Biography and career
After a series of early career wins and claiming titles such as the K.I.C.K. Super Middleweight World Championship, Gibson found the competition at home (aside from two losses to Rick Roufus) uninspiring.  So in the late 1980s and well into the 1990s, while many American fighters were fighting one another for a multitude of so-called "world titles", Manson headed across to Japan where he fought and beat top fighters such as Caesar Takeshi, Tosca Petridis and Changpuek Kiatsongrit, often fighting under different rule sets such as Shoot Boxing, K-1 and Muay Thai.

During his period spent fighting in Japan, Gibson entered the inaugural K-2 Grand Prix in 1993.  K-2 was a short lived series of tournaments held by the K-1 organization for Light Heavyweights and the 1993 event was held in Tokyo.  In the tournament quarter finals he faced the highly decorated Ernesto Hoost, with Hoost, the recent K-1 Heavyweight Grand Prix runner-up, the strong favorite and on his way to becoming a legend.  Gibson proved in that fight that he could hang with the world's best, knocking Hoost down with his trademark spinning backfist. However, despite the knockdown, the match went to an extra round where Gibson again knocked down Hoost, this time with a sidekick. Gibson lost a split decision.

Gibson returned to the United States around 1998, defeating a legend in Coban Lookchaomaesaitong. The match in Compton, was one in which Gibson had the MC announce himself as the "Thai Killer" and at the end of the fight did back flips next to the prone Coban. That year Gibson also won the I.K.K.C. Muaythai world title by defeating Maurice Travis, also in Los Angeles. Over the next couple of years he would defend his I.K.K.C. world title four more times with the highlight being a second victory over seven-time World Champion Changpuek Kiatsongrit – although as with the Coban fight his match antics left a sour taste in the mouth.

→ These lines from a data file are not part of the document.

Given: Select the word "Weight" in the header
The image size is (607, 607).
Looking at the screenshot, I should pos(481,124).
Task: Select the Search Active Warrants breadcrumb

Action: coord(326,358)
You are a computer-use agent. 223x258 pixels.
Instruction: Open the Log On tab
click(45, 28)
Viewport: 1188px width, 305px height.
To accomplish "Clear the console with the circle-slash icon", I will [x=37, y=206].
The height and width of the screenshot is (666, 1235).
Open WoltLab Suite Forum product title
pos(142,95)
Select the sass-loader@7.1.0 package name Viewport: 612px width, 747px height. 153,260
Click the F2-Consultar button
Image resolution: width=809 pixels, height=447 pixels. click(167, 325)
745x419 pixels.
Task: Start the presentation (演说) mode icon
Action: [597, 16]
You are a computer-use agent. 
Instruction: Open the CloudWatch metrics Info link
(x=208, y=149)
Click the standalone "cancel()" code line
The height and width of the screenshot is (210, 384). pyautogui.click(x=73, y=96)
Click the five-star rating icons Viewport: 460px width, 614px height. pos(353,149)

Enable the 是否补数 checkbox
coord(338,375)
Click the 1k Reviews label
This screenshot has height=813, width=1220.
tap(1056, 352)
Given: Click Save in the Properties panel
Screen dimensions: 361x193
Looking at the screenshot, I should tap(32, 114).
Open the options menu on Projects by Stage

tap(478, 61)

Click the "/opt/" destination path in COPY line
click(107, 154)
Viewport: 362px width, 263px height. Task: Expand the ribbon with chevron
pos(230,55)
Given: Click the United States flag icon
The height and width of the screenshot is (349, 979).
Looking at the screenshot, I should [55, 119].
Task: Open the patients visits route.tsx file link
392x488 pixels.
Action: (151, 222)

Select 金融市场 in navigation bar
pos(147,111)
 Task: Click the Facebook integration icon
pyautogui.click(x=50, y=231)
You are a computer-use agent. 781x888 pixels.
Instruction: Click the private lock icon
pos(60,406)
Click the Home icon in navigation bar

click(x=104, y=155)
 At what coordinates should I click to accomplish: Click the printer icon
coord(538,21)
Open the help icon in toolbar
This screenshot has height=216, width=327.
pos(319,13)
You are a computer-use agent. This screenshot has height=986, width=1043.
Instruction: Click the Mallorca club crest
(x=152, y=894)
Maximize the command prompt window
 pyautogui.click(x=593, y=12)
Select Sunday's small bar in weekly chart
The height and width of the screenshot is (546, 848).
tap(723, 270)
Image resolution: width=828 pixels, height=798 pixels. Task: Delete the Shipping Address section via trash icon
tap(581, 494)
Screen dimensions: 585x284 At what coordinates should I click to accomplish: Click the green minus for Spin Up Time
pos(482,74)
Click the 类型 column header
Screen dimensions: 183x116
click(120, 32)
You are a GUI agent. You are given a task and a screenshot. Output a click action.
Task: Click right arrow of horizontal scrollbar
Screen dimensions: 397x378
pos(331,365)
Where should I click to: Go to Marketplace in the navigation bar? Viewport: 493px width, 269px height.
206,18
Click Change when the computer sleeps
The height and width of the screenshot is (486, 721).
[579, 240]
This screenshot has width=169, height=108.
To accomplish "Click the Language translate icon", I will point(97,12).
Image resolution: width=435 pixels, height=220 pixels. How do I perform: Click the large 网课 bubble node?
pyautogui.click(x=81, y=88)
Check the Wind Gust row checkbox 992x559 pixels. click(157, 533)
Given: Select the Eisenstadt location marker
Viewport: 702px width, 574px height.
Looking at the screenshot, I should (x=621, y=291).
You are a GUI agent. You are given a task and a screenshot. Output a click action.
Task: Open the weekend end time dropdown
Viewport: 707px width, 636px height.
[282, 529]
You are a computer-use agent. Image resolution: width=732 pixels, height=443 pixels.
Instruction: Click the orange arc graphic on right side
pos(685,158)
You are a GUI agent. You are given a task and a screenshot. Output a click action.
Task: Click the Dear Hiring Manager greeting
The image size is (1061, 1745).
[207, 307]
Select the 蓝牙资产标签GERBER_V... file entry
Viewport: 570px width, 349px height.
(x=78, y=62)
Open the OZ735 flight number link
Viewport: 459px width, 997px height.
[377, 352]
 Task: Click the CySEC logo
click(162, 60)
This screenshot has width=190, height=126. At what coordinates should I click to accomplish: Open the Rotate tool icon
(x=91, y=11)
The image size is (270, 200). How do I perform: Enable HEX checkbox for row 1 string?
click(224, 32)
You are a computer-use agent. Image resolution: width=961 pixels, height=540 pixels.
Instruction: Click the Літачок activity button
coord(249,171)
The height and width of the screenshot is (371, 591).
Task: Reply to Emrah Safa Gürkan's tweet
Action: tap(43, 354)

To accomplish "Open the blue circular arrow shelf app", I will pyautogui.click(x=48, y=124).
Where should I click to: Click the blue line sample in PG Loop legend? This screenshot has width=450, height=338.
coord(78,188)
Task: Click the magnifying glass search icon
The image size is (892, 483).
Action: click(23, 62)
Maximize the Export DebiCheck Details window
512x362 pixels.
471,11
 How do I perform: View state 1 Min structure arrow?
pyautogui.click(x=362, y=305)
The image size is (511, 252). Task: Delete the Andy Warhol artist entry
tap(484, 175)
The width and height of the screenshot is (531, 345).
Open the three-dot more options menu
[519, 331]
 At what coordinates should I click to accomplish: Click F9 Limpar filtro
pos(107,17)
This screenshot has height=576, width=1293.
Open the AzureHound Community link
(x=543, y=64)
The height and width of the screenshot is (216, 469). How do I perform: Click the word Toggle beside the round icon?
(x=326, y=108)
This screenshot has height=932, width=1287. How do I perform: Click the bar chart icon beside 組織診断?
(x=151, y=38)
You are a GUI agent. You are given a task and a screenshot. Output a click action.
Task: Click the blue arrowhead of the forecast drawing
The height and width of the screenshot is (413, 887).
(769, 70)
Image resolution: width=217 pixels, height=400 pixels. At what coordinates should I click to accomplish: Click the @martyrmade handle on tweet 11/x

On April 7, 2000 Gibson won the I.K.F. Pro Muay Thai Rules Light Cruiserweight North American title in Green Bay Wisconsin when he defeated Phil Petit of Sik Tai, Winnipeg, Manitoba, Canada by KO with a spinning backfist in the first round. Gibson retired his title in 2005 when he moved up in weight. When Gibson won this title it was called the Light Cruiserweight title but the weightclass was different: 175.1 lbs. - 182 lbs. The weightclass range was later changed but Gibson's title remained Light Cruiserweight.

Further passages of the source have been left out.